Chris (moderator): Melissa brings up this topic of backup segmentation and the time it takes to restore. It’s important to set expectations for risk managers and business leaders. Even if you have solid backups, and you have backups for the last, say, 10 years of your ERP system, that will take weeks if not months to restore. What you want to do is say “OK, we need last week’s data for sure, because that’s what we’re going to work on this week.” Then, keep a safe, immutable (unencryptable) copy of last week’s content, so that in the event of a crisis, you can quickly restore this small data set to get your finance and accounting back online with the data that they really need to transact right now.
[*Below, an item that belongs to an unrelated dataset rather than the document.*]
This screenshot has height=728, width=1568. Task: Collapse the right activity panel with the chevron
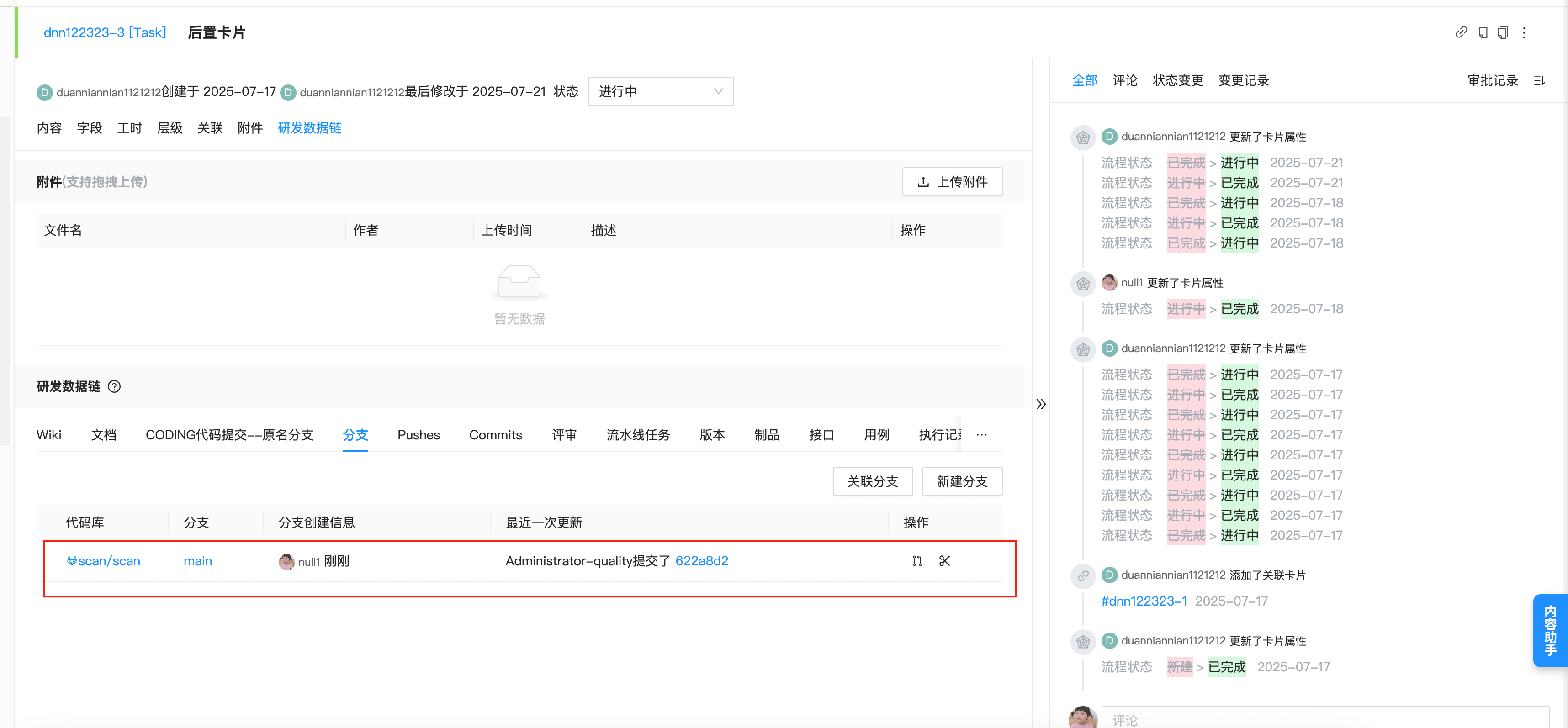point(1041,404)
Bill (CIO): Right, you can’t restore everything at once. In my experience, we went through a process where we did a risk assessment of every system, every service, and we sat down with the business owners of each and prioritized.Now the first response is that everybody says, “I need my stuff immediately.” But the reality is they don’t, and you must prioritize so that when you get into that event, you know the most critical systems to get operational, and to what degree. I’ll say it was an arduous process, but it also helped establish recovery point objectives and recovery time objectives for each system and service.
Chris (moderator): Thank you, Bill, and without a prioritized restoration, every business manager who wants their system back will bang on the CIO’s phone to get them all back, distracting the response team from the real work.